■ THE PROBLEM ■
Beginning with the first line of the material, set down each line exactly as written, up to and including the line with "รอง จตช. เดินหน้ากวดขันวินัยตำรวจ".

..............................

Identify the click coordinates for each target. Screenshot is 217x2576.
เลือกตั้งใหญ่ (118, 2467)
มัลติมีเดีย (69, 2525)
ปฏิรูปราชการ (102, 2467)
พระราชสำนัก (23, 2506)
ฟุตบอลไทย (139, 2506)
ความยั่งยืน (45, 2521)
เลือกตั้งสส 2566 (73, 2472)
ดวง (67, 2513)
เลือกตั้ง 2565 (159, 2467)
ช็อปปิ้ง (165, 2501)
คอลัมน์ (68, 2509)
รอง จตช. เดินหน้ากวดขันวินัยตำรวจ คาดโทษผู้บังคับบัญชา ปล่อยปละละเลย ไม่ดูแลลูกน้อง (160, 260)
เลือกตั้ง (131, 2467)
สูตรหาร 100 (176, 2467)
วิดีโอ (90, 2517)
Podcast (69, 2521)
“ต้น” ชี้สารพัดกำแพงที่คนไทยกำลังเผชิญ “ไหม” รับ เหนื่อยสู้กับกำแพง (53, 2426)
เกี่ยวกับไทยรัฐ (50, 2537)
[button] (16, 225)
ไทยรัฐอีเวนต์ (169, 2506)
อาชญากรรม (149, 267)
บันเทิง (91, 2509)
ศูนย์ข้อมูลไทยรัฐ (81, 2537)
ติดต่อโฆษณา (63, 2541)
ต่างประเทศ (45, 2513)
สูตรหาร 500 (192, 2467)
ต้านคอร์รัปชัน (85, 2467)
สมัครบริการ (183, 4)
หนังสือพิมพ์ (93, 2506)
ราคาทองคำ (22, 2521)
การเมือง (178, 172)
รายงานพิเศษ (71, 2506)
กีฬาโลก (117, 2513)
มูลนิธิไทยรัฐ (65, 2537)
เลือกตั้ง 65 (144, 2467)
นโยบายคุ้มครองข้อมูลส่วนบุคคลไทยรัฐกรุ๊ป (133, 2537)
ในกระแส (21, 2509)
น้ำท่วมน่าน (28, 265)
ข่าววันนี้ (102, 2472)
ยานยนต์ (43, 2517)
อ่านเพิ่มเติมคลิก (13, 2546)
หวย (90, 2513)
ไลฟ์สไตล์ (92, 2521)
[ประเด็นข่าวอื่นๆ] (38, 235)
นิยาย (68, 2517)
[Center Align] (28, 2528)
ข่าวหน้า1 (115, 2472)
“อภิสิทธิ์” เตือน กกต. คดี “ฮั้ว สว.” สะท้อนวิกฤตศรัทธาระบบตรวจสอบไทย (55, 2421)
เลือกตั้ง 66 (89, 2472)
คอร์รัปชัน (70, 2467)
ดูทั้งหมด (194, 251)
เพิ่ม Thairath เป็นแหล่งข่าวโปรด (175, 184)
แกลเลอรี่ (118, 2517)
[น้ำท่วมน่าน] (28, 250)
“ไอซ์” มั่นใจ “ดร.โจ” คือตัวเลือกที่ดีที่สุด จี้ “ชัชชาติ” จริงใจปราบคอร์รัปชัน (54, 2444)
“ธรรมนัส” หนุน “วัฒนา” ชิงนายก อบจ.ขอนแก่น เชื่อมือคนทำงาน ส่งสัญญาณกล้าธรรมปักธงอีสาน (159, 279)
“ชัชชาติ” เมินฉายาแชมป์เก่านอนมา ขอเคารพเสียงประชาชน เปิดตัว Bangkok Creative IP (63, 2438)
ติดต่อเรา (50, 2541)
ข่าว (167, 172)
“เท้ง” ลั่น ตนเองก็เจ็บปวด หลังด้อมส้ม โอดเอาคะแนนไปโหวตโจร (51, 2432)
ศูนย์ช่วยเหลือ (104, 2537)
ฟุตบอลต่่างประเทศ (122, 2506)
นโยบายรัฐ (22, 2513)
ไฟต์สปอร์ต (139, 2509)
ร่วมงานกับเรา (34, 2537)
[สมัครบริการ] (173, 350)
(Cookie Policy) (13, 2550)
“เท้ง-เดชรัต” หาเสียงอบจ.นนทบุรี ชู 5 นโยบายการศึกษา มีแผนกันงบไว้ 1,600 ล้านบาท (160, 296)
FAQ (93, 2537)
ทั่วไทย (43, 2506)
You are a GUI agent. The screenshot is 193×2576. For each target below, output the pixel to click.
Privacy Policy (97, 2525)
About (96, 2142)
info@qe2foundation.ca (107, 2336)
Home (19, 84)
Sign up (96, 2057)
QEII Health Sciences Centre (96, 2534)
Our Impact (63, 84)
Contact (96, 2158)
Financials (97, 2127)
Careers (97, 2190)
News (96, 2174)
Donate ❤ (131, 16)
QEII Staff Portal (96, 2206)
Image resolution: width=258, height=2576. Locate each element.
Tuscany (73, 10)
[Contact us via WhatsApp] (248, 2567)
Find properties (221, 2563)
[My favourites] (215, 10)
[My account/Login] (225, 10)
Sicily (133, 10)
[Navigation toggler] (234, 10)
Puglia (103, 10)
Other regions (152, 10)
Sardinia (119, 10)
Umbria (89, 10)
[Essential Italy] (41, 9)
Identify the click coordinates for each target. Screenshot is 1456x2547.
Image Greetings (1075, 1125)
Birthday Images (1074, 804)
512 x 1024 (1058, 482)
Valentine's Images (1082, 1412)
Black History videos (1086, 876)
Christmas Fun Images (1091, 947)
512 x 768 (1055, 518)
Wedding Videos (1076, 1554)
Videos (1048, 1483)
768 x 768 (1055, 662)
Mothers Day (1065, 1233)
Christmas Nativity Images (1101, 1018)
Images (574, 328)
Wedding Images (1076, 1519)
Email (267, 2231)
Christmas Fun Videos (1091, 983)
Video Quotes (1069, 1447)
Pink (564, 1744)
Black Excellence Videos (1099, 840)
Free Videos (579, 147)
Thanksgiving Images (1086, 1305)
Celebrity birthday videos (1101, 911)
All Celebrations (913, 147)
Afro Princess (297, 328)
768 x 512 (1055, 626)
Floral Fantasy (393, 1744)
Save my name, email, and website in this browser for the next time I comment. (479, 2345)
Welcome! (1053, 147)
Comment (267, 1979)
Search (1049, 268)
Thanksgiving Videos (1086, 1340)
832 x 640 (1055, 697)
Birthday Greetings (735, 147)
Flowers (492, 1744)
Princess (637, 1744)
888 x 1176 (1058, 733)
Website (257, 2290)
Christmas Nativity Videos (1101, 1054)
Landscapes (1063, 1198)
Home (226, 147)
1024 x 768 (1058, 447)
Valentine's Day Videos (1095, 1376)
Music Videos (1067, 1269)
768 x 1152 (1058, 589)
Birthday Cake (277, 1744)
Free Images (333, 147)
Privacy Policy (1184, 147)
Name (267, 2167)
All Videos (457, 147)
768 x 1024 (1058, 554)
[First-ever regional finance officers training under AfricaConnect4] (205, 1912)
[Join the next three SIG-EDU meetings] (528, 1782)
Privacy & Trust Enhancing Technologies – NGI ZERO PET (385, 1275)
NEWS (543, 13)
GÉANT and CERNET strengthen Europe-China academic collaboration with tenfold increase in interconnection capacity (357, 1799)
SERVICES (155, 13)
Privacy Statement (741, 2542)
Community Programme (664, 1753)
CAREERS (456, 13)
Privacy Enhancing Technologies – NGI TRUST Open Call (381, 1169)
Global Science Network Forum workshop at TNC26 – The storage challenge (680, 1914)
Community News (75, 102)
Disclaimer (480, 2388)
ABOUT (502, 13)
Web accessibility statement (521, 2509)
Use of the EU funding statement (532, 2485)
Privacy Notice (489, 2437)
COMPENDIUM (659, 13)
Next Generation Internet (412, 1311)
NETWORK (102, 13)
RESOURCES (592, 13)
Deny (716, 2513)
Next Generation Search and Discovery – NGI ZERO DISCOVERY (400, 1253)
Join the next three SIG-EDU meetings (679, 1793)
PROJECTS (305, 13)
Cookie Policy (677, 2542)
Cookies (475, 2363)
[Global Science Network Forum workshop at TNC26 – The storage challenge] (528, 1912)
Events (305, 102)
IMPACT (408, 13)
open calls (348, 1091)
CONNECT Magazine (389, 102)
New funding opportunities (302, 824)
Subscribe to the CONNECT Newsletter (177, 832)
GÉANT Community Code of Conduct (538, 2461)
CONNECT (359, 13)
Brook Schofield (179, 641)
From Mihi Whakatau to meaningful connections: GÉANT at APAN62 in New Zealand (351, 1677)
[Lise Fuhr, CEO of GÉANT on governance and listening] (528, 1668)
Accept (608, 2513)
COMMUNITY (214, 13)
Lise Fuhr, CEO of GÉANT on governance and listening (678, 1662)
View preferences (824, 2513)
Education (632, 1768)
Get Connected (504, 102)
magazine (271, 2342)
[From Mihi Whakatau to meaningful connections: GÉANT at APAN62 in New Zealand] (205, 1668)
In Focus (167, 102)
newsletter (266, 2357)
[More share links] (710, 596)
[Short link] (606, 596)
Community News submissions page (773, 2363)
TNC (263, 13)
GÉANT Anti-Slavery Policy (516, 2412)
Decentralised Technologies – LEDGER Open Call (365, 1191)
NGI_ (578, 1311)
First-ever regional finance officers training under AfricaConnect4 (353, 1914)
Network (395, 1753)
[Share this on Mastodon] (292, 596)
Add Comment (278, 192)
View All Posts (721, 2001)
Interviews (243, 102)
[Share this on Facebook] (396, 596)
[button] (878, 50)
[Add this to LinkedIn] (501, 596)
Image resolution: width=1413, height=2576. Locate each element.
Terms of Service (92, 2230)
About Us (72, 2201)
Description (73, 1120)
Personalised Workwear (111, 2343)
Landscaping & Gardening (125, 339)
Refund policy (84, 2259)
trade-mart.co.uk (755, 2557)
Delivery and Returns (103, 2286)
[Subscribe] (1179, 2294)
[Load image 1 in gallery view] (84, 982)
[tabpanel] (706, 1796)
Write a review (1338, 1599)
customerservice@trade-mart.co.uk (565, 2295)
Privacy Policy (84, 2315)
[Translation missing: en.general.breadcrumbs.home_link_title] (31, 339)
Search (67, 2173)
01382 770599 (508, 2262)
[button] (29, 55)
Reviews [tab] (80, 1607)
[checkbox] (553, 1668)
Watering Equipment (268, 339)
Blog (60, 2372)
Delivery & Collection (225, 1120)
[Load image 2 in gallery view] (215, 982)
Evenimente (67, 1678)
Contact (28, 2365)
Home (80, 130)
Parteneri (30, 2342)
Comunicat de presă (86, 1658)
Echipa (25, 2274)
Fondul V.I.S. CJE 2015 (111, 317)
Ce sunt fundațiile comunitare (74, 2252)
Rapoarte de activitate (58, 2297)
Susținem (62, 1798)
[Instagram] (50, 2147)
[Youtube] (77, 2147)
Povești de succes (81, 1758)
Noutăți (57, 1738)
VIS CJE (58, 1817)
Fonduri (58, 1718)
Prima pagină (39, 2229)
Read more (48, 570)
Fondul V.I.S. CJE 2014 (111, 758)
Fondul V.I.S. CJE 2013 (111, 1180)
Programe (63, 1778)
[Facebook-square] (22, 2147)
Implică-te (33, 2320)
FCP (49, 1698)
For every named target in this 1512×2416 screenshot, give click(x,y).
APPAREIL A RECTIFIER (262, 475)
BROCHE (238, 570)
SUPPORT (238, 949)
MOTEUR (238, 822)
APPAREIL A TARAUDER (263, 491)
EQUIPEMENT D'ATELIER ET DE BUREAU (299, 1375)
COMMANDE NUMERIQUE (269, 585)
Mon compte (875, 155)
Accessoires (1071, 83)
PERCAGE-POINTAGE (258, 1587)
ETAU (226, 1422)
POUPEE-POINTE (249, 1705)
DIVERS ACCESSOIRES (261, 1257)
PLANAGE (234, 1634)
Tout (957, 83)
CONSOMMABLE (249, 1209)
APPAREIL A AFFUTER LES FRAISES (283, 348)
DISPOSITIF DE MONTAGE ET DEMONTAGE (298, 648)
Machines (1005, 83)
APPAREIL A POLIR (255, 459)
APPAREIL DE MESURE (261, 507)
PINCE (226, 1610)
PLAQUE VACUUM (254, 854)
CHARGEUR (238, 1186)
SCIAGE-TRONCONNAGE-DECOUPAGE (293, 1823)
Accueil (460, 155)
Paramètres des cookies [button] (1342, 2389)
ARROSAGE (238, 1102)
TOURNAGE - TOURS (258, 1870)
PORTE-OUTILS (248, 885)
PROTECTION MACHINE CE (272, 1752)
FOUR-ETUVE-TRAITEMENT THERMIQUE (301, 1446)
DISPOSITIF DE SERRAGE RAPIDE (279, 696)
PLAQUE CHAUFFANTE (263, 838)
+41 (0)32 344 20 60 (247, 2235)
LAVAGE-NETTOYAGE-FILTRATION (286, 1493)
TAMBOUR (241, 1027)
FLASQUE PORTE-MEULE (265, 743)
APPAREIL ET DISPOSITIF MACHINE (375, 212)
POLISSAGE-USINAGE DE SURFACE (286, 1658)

..............................

■ EXERCISE SOLUTION ■
Identify the click coordinates for each target. Screenshot is 217x2576.
เลือกตั้งใหญ่ (118, 2467)
มัลติมีเดีย (69, 2525)
ปฏิรูปราชการ (102, 2467)
พระราชสำนัก (23, 2506)
ฟุตบอลไทย (139, 2506)
ความยั่งยืน (45, 2521)
เลือกตั้งสส 2566 (73, 2472)
ดวง (67, 2513)
เลือกตั้ง 2565 (159, 2467)
ช็อปปิ้ง (165, 2501)
คอลัมน์ (68, 2509)
รอง จตช. เดินหน้ากวดขันวินัยตำรวจ คาดโทษผู้บังคับบัญชา ปล่อยปละละเลย ไม่ดูแลลูกน้อง (160, 260)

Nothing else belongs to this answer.